The concept of stem cells dates back to the 18th century when scientists tried to elucidate how lower organisms developed tissues and organs. 1 These stem cells produce daughter cells that later undergo different biological processes, either continuous self‐renewal division, or differentiation into specialized cells with a limited lifespan. Normal tissue stem cells provide a life‐long source of cells for self‐renewal of tissues, which leads us to speculate that whether stem cells are capable of deriving a malignant cell population, and this lies the foundation of cancer stem cells (CSCs) theory. CSCs are defined as a subpopulation of malignant tumor cells with selective capacities for tumor initiation, self‐renewal, metastasis, and unlimited growth into bulks. 2
Despite decades of research on cancer treatment, it has been proved extremely challenging to achieve complete remission (CR) in cancer patients.

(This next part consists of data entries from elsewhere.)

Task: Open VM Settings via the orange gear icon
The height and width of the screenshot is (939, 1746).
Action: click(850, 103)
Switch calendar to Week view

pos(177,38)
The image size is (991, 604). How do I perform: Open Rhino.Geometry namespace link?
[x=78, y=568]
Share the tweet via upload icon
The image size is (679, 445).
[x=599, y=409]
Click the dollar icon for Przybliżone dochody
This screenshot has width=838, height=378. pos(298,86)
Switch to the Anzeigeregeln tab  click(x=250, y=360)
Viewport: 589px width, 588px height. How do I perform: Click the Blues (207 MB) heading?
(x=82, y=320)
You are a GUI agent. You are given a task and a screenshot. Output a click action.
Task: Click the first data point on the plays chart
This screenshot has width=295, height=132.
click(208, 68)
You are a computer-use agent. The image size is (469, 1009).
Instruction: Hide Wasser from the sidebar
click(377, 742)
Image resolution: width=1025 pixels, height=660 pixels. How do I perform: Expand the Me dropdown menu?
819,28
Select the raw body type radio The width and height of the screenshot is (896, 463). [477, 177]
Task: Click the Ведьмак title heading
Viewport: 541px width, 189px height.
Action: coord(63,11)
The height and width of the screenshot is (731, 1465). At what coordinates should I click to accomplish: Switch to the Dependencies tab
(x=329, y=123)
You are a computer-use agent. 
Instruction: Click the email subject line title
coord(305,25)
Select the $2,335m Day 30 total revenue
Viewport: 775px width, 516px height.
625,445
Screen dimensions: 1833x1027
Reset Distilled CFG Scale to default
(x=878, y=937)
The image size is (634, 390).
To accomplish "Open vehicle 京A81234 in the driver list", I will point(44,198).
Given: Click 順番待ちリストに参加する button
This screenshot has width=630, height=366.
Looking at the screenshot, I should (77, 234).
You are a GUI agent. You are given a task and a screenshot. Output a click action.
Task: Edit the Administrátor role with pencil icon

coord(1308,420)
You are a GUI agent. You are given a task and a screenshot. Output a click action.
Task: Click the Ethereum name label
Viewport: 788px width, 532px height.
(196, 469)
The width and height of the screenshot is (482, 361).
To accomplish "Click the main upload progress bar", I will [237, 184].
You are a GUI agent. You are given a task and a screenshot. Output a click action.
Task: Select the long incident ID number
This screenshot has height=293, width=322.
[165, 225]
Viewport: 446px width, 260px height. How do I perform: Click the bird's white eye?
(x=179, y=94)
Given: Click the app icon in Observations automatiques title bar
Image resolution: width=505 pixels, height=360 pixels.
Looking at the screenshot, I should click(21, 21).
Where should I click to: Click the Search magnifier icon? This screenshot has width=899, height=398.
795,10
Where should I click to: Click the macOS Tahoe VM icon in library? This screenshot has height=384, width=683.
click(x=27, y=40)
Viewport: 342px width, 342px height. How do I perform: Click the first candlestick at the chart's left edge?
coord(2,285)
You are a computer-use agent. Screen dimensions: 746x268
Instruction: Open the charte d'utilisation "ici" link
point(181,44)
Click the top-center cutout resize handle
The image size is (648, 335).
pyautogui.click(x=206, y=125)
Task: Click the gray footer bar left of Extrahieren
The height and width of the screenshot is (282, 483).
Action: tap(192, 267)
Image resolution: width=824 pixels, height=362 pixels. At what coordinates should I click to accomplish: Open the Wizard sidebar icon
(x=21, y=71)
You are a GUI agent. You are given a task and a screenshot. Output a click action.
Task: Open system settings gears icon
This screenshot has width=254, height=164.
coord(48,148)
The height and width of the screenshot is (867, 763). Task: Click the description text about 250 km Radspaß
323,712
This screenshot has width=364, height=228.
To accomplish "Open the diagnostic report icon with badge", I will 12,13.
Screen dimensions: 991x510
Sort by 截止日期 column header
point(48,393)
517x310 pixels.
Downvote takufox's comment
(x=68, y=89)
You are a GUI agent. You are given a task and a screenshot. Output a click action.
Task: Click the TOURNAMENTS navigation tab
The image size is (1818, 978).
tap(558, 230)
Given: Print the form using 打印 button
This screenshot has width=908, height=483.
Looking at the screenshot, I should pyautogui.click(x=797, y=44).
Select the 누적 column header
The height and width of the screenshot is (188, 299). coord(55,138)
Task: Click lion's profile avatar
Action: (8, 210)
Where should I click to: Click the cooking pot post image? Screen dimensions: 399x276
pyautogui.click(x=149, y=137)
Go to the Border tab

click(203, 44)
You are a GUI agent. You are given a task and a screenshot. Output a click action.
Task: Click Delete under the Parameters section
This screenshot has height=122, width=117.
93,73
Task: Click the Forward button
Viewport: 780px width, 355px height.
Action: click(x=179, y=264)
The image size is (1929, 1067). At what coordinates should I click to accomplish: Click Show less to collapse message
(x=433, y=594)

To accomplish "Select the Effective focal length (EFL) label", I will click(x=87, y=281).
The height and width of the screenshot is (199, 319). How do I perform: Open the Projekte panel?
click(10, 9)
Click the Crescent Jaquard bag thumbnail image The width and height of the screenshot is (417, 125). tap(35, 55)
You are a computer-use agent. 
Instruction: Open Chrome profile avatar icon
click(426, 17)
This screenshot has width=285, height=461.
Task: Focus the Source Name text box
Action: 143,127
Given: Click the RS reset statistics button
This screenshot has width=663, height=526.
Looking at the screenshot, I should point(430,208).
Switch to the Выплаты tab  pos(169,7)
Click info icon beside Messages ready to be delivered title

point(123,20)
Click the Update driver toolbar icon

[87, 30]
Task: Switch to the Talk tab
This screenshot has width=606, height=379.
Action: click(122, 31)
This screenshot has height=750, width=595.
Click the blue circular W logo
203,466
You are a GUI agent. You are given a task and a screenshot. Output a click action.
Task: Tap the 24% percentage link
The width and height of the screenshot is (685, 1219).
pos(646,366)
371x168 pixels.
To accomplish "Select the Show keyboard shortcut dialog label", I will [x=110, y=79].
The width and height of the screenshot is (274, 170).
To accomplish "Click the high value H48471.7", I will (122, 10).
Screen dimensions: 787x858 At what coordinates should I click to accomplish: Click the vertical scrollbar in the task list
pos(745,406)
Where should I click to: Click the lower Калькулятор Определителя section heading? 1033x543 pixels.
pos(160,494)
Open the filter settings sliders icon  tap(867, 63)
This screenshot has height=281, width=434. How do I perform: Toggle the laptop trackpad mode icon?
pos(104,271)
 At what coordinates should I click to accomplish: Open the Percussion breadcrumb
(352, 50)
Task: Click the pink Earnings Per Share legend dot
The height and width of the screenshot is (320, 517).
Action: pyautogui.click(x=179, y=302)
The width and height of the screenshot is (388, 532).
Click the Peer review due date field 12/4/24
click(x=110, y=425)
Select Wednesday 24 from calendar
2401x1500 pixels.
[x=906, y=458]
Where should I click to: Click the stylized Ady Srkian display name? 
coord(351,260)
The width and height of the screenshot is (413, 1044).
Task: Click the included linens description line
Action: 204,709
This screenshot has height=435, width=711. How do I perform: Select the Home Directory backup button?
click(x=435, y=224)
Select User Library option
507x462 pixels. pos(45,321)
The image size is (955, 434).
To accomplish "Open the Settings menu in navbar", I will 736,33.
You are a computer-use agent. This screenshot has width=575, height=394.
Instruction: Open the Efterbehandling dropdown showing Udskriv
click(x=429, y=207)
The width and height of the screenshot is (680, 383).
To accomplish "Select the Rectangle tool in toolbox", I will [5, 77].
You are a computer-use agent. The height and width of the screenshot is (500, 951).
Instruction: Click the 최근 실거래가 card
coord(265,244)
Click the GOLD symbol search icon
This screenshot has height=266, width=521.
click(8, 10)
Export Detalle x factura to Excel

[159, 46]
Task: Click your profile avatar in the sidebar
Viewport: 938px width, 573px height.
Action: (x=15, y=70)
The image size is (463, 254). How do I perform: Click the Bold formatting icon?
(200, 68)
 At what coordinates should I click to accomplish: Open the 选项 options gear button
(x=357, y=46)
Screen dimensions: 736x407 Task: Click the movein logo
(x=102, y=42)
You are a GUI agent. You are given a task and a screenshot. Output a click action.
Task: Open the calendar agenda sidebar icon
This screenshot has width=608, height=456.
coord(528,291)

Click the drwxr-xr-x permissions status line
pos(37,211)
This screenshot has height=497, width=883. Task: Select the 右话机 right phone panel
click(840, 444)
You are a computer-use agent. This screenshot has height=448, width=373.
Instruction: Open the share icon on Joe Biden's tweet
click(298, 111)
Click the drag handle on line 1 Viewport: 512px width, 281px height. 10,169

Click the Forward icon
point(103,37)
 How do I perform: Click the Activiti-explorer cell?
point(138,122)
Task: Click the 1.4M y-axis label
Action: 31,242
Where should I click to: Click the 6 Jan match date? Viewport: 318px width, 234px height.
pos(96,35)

Tumor relapse may be explained by the fact that antitumor therapeutics mainly target proliferative cancer cells but remain ineffective in quiescent CSCs. The role of CSC in tumor initiation was first identified in acute myeloid leukemia (AML). Since its isolation from a number of solid tumors and hematological malignancies, the CSC is believed to form the clonogenic core of these tumors. 3 Growing evidence now suggests that CSCs are responsible for multiple progressive tumor phenotypes, including recurrence, metastasis, and treatment failure. 4, 5 The intrinsic treatment resistance of tumors has partially attributed to the presence of the CSC subpopulation, 6, 7 and may also be induced by extrinsic factors, such as treatments and environments. 8, 9
Major signaling pathways are involved in the maintenance of stem cell properties and survival of CSCs, such as the Notch, Wnt, and Hedgehog (HH) pathways. 10 There is also intricate interplay network between these signal cascades and other oncogenic pathways. 11, 12, 13 Thus, targeting pathway molecules that regulate CSCs provides a new option for the treatment of therapy‐resistant or ‐refractory tumors. This review aims to provide an overview of the regulating networks and their immune interactions involved in CSC development. We also summarized the update on the development of CSC‐directed therapeutics, with a special focus on those with application approval or under clinical evaluation.